To these people, the fact that a book could be written by so many different authors over a millennium—and maintain complete narrative and doctrinal consistency—proves its divine authorship.

But of course, Bible skeptics don’t believe in God. They rely on material evidence alone. Where believers see a miracle, skeptics see only a reason to doubt. If the Bible were truly assembled by so many people so long ago, they reason, surely its text was corrupted or miscopied at some point. To skeptics, the Bible couldn’t have been copied perfectly for three millenniums because that would have taken a miracle—and besides, there is not enough material evidence to prove it.

Or is there?

The Burden of Proof

To a certain extent, the skeptics have a point. Not enough manuscripts have survived, especially from the time period of the earliest biblical texts, to prove that every word of the Masoretic manuscripts matches the original text. The Dead Sea Scrolls are the earliest significant biblical manuscript, and these date as early as the third and second centuries b.c.e. A few fragments have survived from much earlier than that (see sidebar, page 28), but nothing large enough to provide a significant standard for textual comparison. The earliest complete copy of the Hebrew Bible is the Leningrad Codex, a document based on the Masoretic Text, but this only dates as early as c.e. 1008.

Does that mean we should assume our modern biblical text is faulty, unreliable and filled with textual errors compounded over thousands of years of transmission? Not at all.

For starters, demanding enough material evidence to “prove” the Bible’s accurate transmission is unreasonable. It is simply unscientific. No ancient document has ever been held to such a standard. Consider the writings of Greek philosopher Plato (composed between 427 and 347 b.c.e.). Our earliest complete manuscript of Plato’s works was copied roughly 12 centuries after the author’s death—around c.e. 900 (though, as with the Hebrew Bible, piecemeal fragments of the texts have been found during the intervening period).
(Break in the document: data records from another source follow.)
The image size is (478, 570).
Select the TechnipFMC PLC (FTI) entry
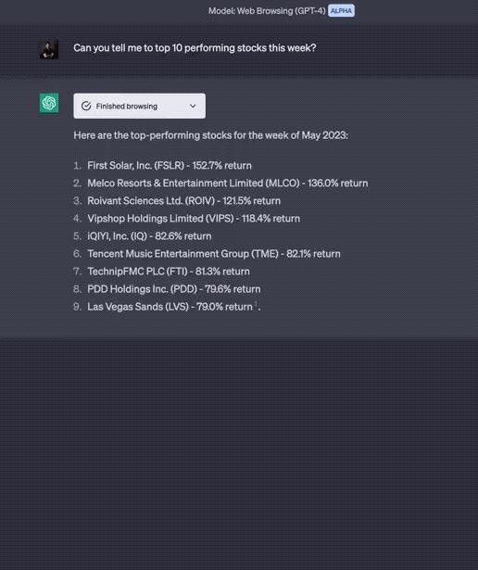pos(169,272)
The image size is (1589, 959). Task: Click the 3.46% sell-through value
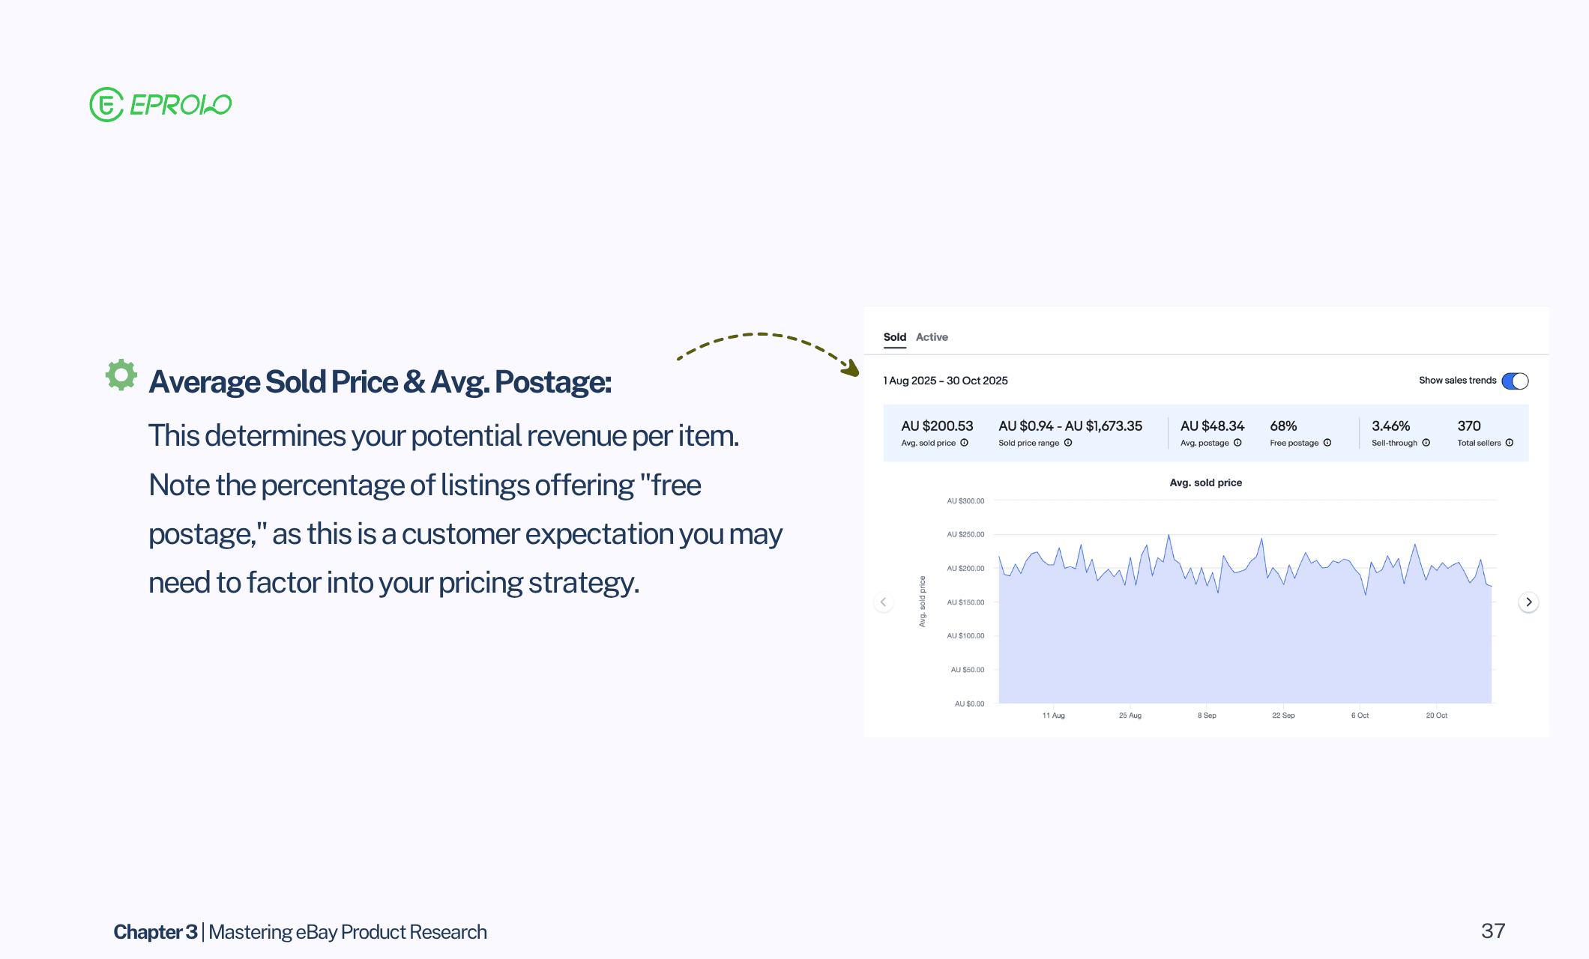coord(1390,426)
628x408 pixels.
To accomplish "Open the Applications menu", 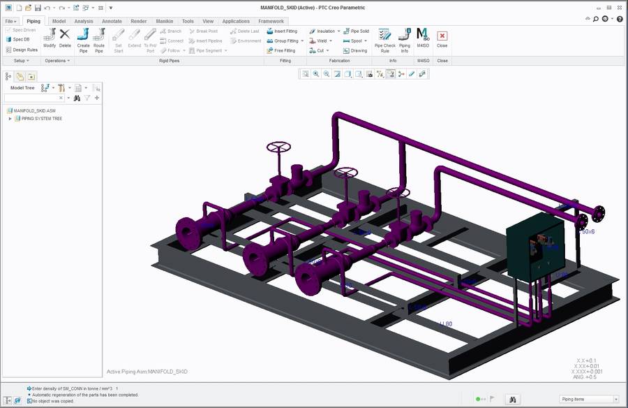I will tap(235, 20).
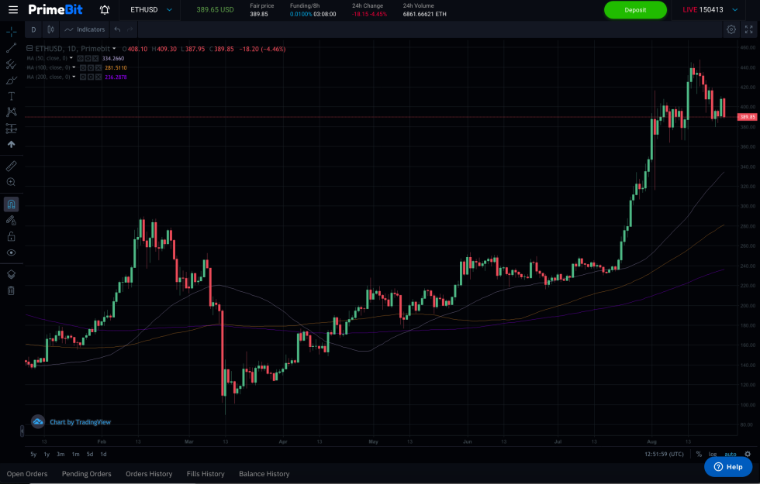Toggle lock on all drawings
Viewport: 760px width, 484px height.
pos(11,237)
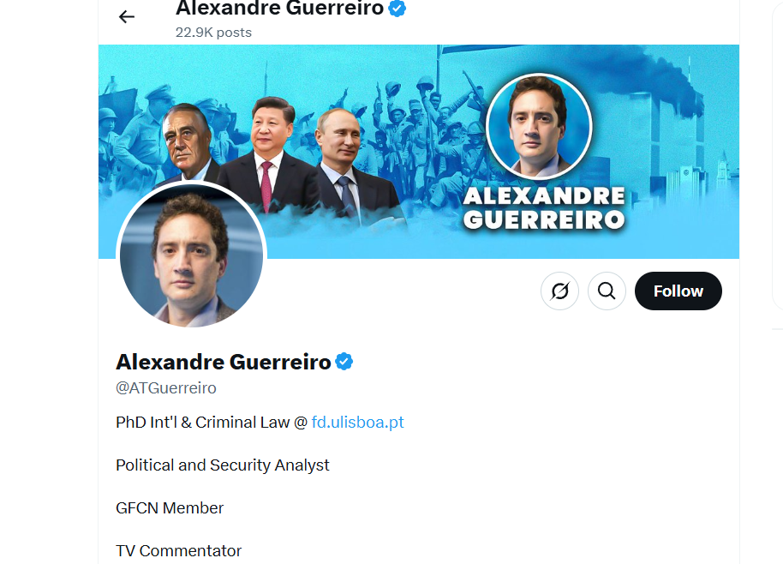
Task: Click the back arrow icon
Action: click(126, 17)
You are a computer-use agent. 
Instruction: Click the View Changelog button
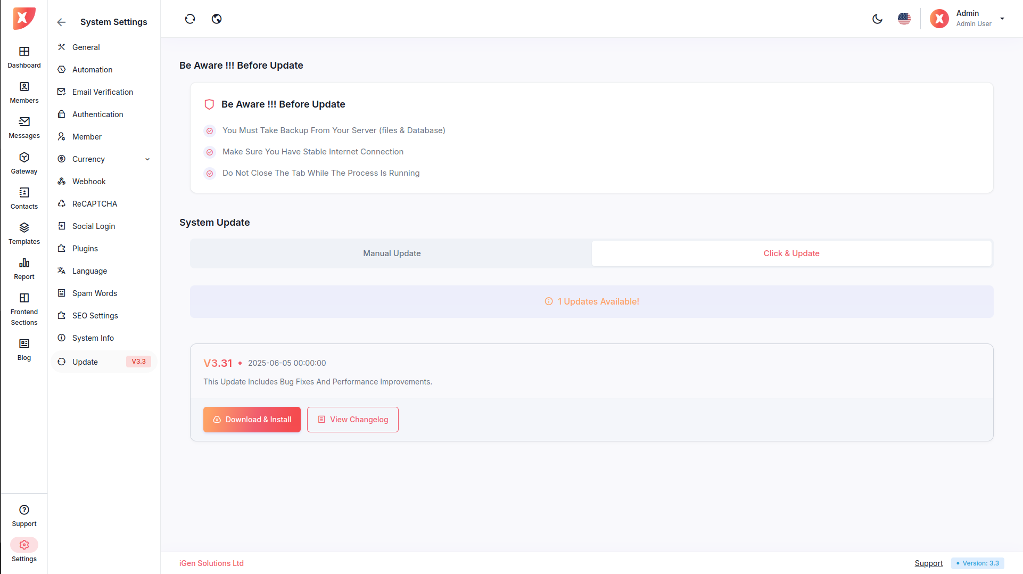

Yet no reasonable scholar questions the reliability of modern Platonic text on any significant point. Almost all assume Plato’s works were copied accurately during that 1,200-year gap, despite the fact there is little evidence and no manuscripts to prove it.

And Plato is no outlier. Virtually every work of antiquity has a similar time gap between its original composition and the earliest-surviving, complete manuscript. For Herodotus’s Histories, the gap is 1,350 years. For Thucydides’s The History of the Peloponnesian War, it is 1,300 years. About 1,200 years separate our earliest manuscript of Aristotle’s works and the death of the author in 322 b.c.e. And for Demosthenes’s speeches, the gap is 1,400 years. Our best documented ancient classic (outside the Bible) is Homer’s Iliad. Yet even for this text, the gap between the original composition and the earliest surviving manuscript is 400 years.

For these ancient writings, scholars accept, virtually without proof, that our modern manuscripts are reliable. They accept that these works were copied accurately for centuries. They accept that Plato really wrote The Republic, for example, and that our modern text of this work, more or less, matches the original.

In essence, the prevailing philosophy of ancient textual criticism has been this: A manuscript can be assumed reliable unless proved otherwise. Why should it be any different for the Bible? To use a different standard for the Bible would be unfair, arbitrary and unscientific.

The Masoretic Text, universally considered the authoritative Hebrew manuscript (in particular for its unparalleled copying rituals, as we will see below), can be assumed reliable unless solid evidence proves otherwise—not the other way around. Disagree with this basic premise, and one must consider not only the Bible, but our entire textual record of the ancient world, unreliable.

With this standard in mind, what does the evidence say? Does it show that the Masoretic Text was copied sloppily, carelessly or by agenda-driven scribes eager to insert their own beliefs into the text? Far from it. In fact, every indication is that for more than three millenniums, the Scriptures were copied carefully, precisely and with scrupulous attention to detail.

Studiously Copied

Consider a few revealing facts about ancient Jewish culture and society. To the Jews, the Old Testament, and especially the Torah (Pentateuch, or the first five books of the Bible), was far more than a religious document. It was their constitution. It was the political and legal bedrock of their nation.

This was especially true during the postexilic time period. “[S]cattered, leaderless, without a state or any of the normal supportive apparatus provided by their own government, the Jews were forced to find alternative means to preserve their special identity,” writes Paul Johnson in A History of the Jews. “So they turned to their writings—their laws, and the records of their past. … If the individual was responsible for obeying the law, he must know what the law is. So it must not merely be set down and copied, but taught. … The laws were now studied, read aloud and memorized.”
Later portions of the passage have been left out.